Cameron, el protagonista de esta historia incierta, último heredero de una estirpe patriótica, habita una zona restringida dentro un paisaje nevado donde contrastan los barrios acomodados junto al río con el barrio del Alto, el territorio de los pobres. Nombres criollos, indígenas y alemanes, junto con estaciones propias del hemisferio norte completan este espacio deslocalizado que tanto podría tener como referencia a Bariloche como a Alemania, dos zonas unidas por lazos políticos y que resultan intercambiables.
Con un poder visual que objetiva la realidad, el género (del cual este texto parece tener una clara conciencia) tiende a la condensación y pone el énfasis en el detalle significativo, por lo que tiene un notorio parentesco con la poesía -“una idea cristalizada sostenida por un buen ritmo” según el protagonista- tanto como con aquellas estéticas vinculadas al cine como el objetivismo, por ser un género ligado con la percepción.
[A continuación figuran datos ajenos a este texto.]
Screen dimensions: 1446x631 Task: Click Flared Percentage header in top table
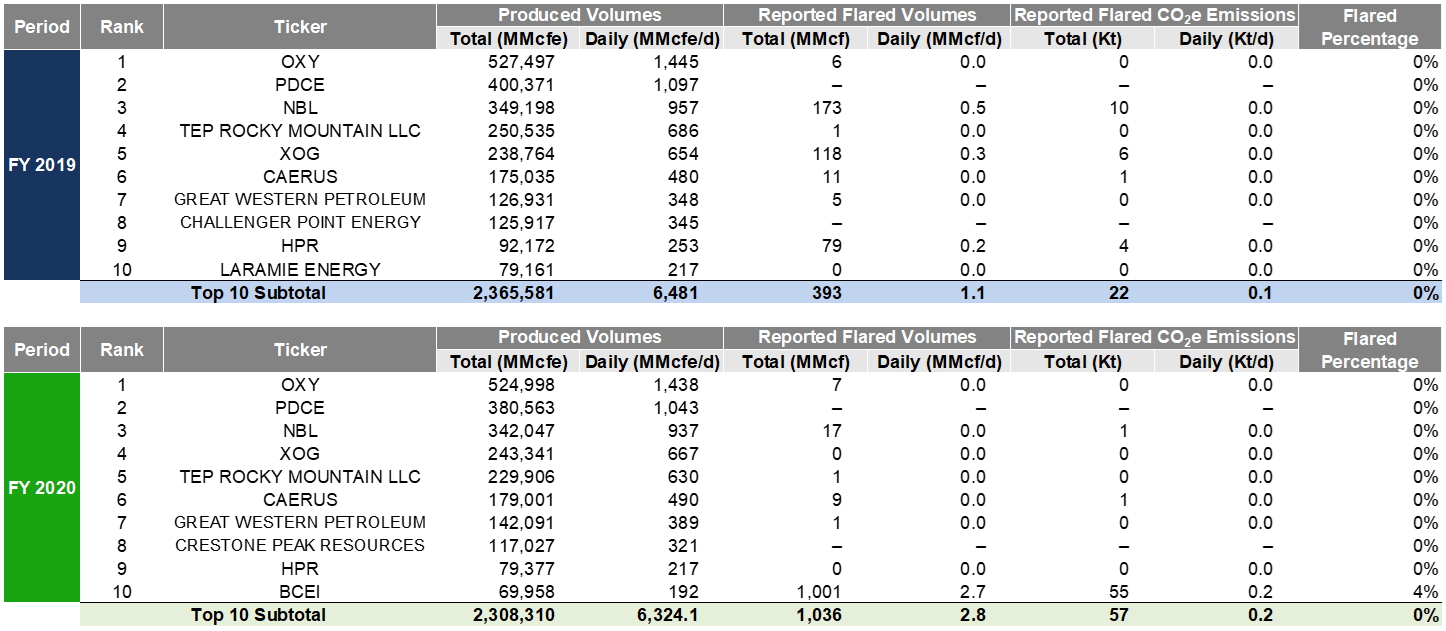coord(1369,27)
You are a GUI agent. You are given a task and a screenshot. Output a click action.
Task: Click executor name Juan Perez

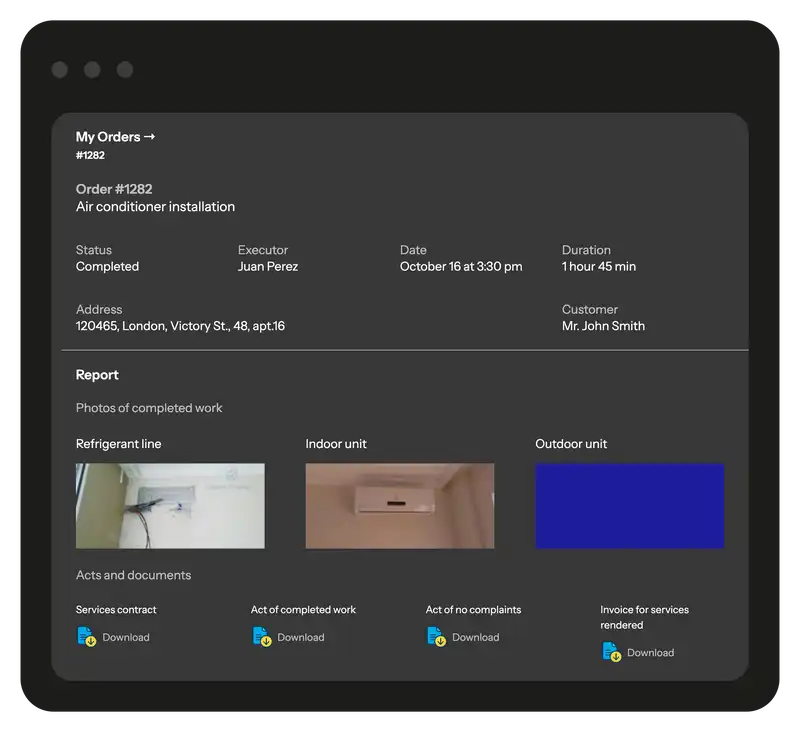pos(268,267)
Y en esta historia los objetos adquieren peso y, como la palabra poética, al replicarse, significan. Son indicios de una información misteriosa que se va develando poco a poco. Hay una pierna ortopédica que circula por la ciudad, un traje celeste colgado desde años atrás, un círculo que forman las luces del barrio Alto, un Puente de Hierro (que remite a Puerta de Hierro, una alusión a la derecha peronista), un locutor de radio que trafica poemas entre rutinarios avisos publicitarios, un muñeco tirado al río todos los 16 de diciembre en homenaje a un poeta de culto, un hombre que mira obsesivamente desde una ventana, un aeropuerto abandonado, la luz del día que comienza, una mujer desnuda en un departamento en Japón, junto con frases que se repiten hasta autonomizarse y adquirir una densidad pétrea.
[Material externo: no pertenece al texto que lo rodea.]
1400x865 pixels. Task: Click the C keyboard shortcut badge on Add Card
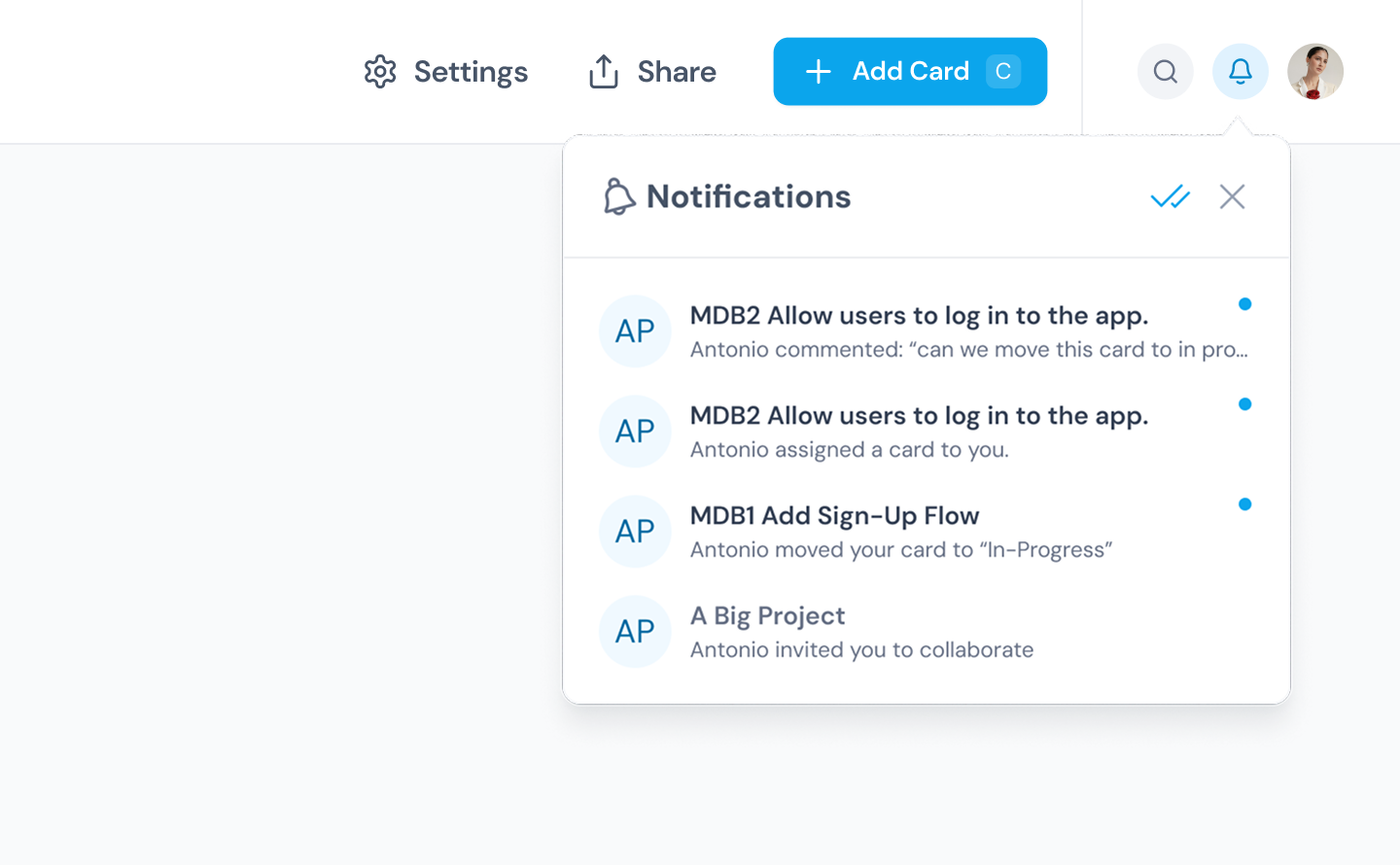coord(1002,70)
Los dobles, los paralelismos, todas las formas de la repetición le pertenecen a este género que coquetea con el fantástico pero que se ciñe a lo real y que este texto trabaja enrareciéndolo hasta lograr una perturbación del referente: la historia del genocidio argentino desde el punto de vista de sus perpetradores. Una historia que va desgranando información monstruosa entre sueños empastillados donde pornografía y tortura se tornan escenas reversibles y el número treinta mil se desprende de una libreta de enrolamiento como signo político.
Shklovski sostenía que la idea central de la nouvelle es que cada uno tiene una existencia doble que nos hace sentir vergüenza de nosotros mismos. Y en las narrativas argentinas de post dictadura es donde Elsa Drucaroff encuentra una figura especular, la del fantasma a la que lee en relación con la culpa de una generación que se crió con el fantasma de los desaparecidos deambulando entre ellos.

“La huella es la memoria de una ausencia” repite el protagonista mientras ve a una muchacha alejarse irremediablemente, en un final que homenajea a Onetti y que inscribe este texto en una de las mejores tradiciones narrativas que nos dio la lengua española.